Question

A model rocket is launched with an initial velocity of 200 ft per second. The height h, in feet, of the rocket t seconds after the launch is given by h = −16t2 + 200t. How many seconds after the launch will the rocket be 350 ft above the ground? Round to the nearest hundredth of a second. (Enter your answers as a comma-separated list.)

Answer 1

Answer:

2.10 s, 10.40 s.

Step-by-step explanation:

We know that the height of the rocket is given by the function:

$h=-16t^2+200t$

We are asked to find the time for which the height of the rocket will be 350 ft.

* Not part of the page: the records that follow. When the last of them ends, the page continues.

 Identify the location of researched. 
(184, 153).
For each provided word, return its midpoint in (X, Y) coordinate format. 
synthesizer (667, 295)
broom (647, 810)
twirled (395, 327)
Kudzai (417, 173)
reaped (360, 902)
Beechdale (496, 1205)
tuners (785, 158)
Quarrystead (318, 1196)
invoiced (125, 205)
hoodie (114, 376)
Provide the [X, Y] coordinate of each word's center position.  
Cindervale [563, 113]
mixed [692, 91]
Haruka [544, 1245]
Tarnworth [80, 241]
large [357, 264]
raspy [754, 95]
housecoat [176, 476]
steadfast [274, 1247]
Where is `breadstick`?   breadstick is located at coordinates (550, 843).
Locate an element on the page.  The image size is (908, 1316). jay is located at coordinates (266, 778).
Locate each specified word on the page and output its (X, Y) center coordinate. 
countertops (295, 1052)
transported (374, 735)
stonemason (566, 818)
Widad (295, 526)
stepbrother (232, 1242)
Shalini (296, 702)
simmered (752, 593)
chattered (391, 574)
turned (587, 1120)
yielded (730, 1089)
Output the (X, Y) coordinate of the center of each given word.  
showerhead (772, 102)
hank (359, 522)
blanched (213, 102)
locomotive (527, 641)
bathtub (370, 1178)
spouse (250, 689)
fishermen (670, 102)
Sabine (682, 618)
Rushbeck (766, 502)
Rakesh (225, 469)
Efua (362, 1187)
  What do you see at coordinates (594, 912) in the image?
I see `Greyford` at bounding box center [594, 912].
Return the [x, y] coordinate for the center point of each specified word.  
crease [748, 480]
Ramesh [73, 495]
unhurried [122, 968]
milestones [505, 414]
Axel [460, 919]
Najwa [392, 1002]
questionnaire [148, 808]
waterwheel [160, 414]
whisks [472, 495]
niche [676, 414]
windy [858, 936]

So, for that moment, we know the height but we don't know the time; however, we know that the equation can help us to find the time, doing h=350:

$350=-16t^2+200t$

The last is a quadratic equation, which can be put in the form $at^2+bt+c=0$ and solved applying the formula:

$t=\frac{-b+-\sqrt{b^2-4ac} }{2a}$

So, let's put the equation on the form $at^2+bt+c=0$ adding $16t^2$ and subtracting $200t$ to each side of the equation; the result is:

$16t^2-200t+350=0$

So, we note that a=16, b=-200, and c=350.

Then,

$t_1=\frac{200-\sqrt{200^2-4*16*350} }{2*16}=2.10$

$t_2=\frac{200+\sqrt{200^2-4*16*350} }{2*16}=10.40$

According to the equation, that are the times for which the height will be 350 ft; that is because the rocket is going to ascend and then to fail again to the ground.